* _DATA EXTRACTS_:
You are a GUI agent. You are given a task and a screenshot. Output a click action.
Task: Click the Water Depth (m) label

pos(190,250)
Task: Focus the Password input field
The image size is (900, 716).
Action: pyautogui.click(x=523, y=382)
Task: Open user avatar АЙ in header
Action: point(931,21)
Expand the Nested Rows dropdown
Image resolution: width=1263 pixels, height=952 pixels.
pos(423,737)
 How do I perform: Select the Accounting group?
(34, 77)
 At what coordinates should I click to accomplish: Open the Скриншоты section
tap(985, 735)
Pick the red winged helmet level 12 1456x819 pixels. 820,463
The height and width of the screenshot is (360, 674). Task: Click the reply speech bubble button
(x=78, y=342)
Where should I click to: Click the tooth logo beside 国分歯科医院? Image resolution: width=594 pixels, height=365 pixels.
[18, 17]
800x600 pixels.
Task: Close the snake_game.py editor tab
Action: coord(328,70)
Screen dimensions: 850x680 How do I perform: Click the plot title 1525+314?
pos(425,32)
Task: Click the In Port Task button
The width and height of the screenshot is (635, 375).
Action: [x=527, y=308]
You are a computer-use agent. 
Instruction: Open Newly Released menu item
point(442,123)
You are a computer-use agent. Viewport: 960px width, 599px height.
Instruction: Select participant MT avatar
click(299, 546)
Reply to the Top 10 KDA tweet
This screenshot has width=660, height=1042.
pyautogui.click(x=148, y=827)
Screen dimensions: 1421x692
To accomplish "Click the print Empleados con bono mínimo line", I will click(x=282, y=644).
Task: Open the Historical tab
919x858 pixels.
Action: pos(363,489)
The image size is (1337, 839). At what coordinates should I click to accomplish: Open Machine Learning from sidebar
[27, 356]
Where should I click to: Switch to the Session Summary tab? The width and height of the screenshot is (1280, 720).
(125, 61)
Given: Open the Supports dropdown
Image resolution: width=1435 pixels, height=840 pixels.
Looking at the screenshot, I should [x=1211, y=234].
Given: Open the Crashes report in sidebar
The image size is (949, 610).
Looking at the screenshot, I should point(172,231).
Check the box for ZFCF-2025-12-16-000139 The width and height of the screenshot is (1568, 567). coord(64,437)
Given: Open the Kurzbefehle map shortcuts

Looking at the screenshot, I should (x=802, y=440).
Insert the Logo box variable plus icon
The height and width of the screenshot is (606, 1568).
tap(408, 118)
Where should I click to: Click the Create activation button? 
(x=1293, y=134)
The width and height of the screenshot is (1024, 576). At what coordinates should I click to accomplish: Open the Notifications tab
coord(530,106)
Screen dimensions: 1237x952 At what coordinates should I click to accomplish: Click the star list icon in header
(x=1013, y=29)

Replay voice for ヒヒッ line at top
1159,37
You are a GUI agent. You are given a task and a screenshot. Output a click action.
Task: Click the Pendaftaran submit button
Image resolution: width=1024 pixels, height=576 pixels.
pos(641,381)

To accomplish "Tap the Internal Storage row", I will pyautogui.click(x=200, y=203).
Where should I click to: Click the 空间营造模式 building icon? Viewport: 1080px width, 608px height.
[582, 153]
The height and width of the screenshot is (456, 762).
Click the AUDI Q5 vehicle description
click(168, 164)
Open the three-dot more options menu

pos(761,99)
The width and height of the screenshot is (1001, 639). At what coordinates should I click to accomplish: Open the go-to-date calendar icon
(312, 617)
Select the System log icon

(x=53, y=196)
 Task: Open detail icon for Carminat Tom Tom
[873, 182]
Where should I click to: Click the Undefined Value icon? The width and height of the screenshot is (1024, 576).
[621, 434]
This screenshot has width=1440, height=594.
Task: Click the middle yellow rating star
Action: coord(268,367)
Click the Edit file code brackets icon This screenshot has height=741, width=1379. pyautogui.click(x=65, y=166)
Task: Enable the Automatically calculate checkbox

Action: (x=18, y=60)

* _EXERCISE INSTRUCTIONS_: Word for word, write out all of the entries again.

* _OUTPUT FOR THIS EXERCISE_:
You are a GUI agent. You are given a task and a screenshot. Output a click action.
Task: Click the Water Depth (m) label

pos(190,250)
Task: Focus the Password input field
The image size is (900, 716).
Action: pyautogui.click(x=523, y=382)
Task: Open user avatar АЙ in header
Action: point(931,21)
Expand the Nested Rows dropdown
Image resolution: width=1263 pixels, height=952 pixels.
pos(423,737)
 How do I perform: Select the Accounting group?
(34, 77)
 At what coordinates should I click to accomplish: Open the Скриншоты section
tap(985, 735)
Pick the red winged helmet level 12 1456x819 pixels. 820,463
The height and width of the screenshot is (360, 674). Task: Click the reply speech bubble button
(x=78, y=342)
Where should I click to: Click the tooth logo beside 国分歯科医院? Image resolution: width=594 pixels, height=365 pixels.
[18, 17]
800x600 pixels.
Task: Close the snake_game.py editor tab
Action: coord(328,70)
Screen dimensions: 850x680 How do I perform: Click the plot title 1525+314?
pos(425,32)
Task: Click the In Port Task button
The width and height of the screenshot is (635, 375).
Action: [x=527, y=308]
You are a computer-use agent. 
Instruction: Open Newly Released menu item
point(442,123)
You are a computer-use agent. Viewport: 960px width, 599px height.
Instruction: Select participant MT avatar
click(299, 546)
Reply to the Top 10 KDA tweet
This screenshot has width=660, height=1042.
pyautogui.click(x=148, y=827)
Screen dimensions: 1421x692
To accomplish "Click the print Empleados con bono mínimo line", I will click(x=282, y=644).
Task: Open the Historical tab
919x858 pixels.
Action: pos(363,489)
The image size is (1337, 839). At what coordinates should I click to accomplish: Open Machine Learning from sidebar
[27, 356]
Where should I click to: Switch to the Session Summary tab? The width and height of the screenshot is (1280, 720).
(125, 61)
Given: Open the Supports dropdown
Image resolution: width=1435 pixels, height=840 pixels.
Looking at the screenshot, I should [x=1211, y=234].
Given: Open the Crashes report in sidebar
The image size is (949, 610).
Looking at the screenshot, I should point(172,231).
Check the box for ZFCF-2025-12-16-000139 The width and height of the screenshot is (1568, 567). coord(64,437)
Given: Open the Kurzbefehle map shortcuts

Looking at the screenshot, I should (x=802, y=440).
Insert the Logo box variable plus icon
The height and width of the screenshot is (606, 1568).
tap(408, 118)
Where should I click to: Click the Create activation button? 
(x=1293, y=134)
The width and height of the screenshot is (1024, 576). At what coordinates should I click to accomplish: Open the Notifications tab
coord(530,106)
Screen dimensions: 1237x952 At what coordinates should I click to accomplish: Click the star list icon in header
(x=1013, y=29)

Replay voice for ヒヒッ line at top
1159,37
You are a GUI agent. You are given a task and a screenshot. Output a click action.
Task: Click the Pendaftaran submit button
Image resolution: width=1024 pixels, height=576 pixels.
pos(641,381)

To accomplish "Tap the Internal Storage row", I will pyautogui.click(x=200, y=203).
Where should I click to: Click the 空间营造模式 building icon? Viewport: 1080px width, 608px height.
[582, 153]
The height and width of the screenshot is (456, 762).
Click the AUDI Q5 vehicle description
click(168, 164)
Open the three-dot more options menu

pos(761,99)
The width and height of the screenshot is (1001, 639). At what coordinates should I click to accomplish: Open the go-to-date calendar icon
(312, 617)
Select the System log icon

(x=53, y=196)
 Task: Open detail icon for Carminat Tom Tom
[873, 182]
Where should I click to: Click the Undefined Value icon? The width and height of the screenshot is (1024, 576).
[621, 434]
This screenshot has width=1440, height=594.
Task: Click the middle yellow rating star
Action: coord(268,367)
Click the Edit file code brackets icon This screenshot has height=741, width=1379. pyautogui.click(x=65, y=166)
Task: Enable the Automatically calculate checkbox

Action: (x=18, y=60)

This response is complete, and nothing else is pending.